Wann ist die beste Zeit für Hundewanderungen?
Mai bis Oktober. Im Hochsommer (Juli/August) sind frühe Startzeiten Pflicht – ab 11:00 Uhr wird es selbst auf 2000 Metern für die meisten Hunde zu heiss.
Der Spätsommer (September) ist optimal. Die Temperaturen sind mild, die Wanderwege noch schneefrei und die Touristenströme ebben ab.
Winterwanderungen sind möglich, aber nur auf geräumten Wegen. Viele Bergbahnen stellen zwischen November und April den Betrieb ein.

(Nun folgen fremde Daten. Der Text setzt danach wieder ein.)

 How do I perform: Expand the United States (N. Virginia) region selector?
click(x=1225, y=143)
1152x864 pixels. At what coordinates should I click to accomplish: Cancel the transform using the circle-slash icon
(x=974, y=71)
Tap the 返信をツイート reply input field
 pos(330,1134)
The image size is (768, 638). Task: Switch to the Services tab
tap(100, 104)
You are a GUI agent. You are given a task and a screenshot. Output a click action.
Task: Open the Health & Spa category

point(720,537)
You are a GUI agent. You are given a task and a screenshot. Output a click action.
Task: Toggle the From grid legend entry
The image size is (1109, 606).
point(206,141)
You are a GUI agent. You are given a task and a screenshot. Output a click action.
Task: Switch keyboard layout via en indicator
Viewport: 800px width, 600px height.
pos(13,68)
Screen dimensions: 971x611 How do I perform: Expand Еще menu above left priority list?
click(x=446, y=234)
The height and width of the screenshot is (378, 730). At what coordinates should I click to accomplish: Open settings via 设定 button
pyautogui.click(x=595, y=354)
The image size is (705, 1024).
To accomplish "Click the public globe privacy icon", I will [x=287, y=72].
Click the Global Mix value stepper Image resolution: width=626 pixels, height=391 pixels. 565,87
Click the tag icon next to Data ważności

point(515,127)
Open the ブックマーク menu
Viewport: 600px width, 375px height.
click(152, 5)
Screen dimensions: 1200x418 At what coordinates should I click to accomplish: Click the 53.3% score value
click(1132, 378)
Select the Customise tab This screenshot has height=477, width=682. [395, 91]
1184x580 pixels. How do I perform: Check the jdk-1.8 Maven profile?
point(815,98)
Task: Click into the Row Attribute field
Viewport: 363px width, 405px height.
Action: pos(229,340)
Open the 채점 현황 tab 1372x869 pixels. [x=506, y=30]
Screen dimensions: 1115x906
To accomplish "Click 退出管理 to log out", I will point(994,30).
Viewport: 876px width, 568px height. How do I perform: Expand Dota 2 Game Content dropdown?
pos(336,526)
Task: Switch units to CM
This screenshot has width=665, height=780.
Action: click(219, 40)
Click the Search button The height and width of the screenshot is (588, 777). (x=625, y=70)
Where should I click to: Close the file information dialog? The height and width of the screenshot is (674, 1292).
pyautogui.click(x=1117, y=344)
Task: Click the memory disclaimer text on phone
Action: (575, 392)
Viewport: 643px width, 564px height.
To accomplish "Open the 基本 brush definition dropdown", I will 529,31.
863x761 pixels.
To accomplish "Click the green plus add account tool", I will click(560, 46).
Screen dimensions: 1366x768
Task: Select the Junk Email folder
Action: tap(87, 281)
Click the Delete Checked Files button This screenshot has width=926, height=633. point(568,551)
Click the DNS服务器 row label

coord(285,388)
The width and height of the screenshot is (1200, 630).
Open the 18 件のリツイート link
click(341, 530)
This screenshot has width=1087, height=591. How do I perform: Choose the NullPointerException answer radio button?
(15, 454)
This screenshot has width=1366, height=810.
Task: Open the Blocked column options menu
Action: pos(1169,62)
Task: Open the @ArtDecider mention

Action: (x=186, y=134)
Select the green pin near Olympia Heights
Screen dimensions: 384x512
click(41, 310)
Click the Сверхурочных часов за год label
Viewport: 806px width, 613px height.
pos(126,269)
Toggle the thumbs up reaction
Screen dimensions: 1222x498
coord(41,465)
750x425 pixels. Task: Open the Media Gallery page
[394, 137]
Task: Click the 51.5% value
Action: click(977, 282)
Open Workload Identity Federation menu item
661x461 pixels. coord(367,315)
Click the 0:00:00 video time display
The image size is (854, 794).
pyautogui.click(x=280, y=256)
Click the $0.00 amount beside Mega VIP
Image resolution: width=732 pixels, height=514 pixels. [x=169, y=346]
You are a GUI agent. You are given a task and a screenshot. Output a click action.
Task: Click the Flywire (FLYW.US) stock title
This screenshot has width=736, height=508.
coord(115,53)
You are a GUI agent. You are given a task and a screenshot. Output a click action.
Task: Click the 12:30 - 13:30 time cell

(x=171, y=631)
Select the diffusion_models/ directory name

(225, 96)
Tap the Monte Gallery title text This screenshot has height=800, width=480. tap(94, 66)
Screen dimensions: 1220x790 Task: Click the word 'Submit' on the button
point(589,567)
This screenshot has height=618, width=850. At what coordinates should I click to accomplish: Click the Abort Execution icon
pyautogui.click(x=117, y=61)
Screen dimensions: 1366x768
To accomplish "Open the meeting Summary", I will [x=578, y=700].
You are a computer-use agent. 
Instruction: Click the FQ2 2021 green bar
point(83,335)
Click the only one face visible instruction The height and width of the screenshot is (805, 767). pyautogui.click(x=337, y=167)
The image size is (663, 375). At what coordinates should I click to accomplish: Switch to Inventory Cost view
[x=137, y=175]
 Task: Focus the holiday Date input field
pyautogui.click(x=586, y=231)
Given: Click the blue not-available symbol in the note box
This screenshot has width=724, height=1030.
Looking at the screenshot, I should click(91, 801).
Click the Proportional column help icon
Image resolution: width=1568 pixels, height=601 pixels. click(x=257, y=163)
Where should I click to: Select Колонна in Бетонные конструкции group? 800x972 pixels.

Wie erkenne ich Überforderung bei meinem Hund?
Starkes Hecheln mit heraushängender Zunge ist normal. Bedenklich wird es, wenn dein Hund taumelt, übermässig speichelt oder sich hinlegt und nicht mehr aufstehen will.
Ältere Hunde und brachyzephale Rassen (Möpse, Bulldoggen) haben in der dünnen Bergluft häufiger Probleme. Bei ersten Anzeichen von Atemnot sofort umkehren.
Als Faustregel gilt: Schafft dein Hund im Alltag 1-Stunden-Spaziergänge, sind 2-Stunden-Bergwanderungen sein Maximum.
Ist mein Hund fit genug für Bergwanderungen?
Ja, wenn er 5 Kilometer am Stück ohne Pausen laufen kann. Teste das vorher im Flachland.
Darf mein Hund aus Bergbächen trinken?
Grundsätzlich ja, aber nicht aus Gewässern in Weidezonen wegen möglicher Parasiten. Saubere Gebirgsbäche oberhalb 1500 Meter sind meist unbedenklich.
Was kostet Hundetransport in Walliser Bergbahnen?
Meist 50–80 % des Erwachsenentarifs. Kleine Hunde in Transportboxen fahren oft kostenlos. Grosse Hunde benötigen eigene Tickets.
Gibt es hundefreundliche Hütten im Wallis?
Ja, aber reserviere vorher und frag explizit nach. Viele SAC-Hütten erlauben Hunde gegen Aufpreis (10–20 Franken pro Nacht).
Was mache ich bei einem Hunde-Notfall am Berg?
Rega-App installieren (kostenlos). Im Notfall 1414 wählen. Die Bergrettung holt auch verletzte Hunde per Helikopter – das kostet allerdings mehrere tausend Franken.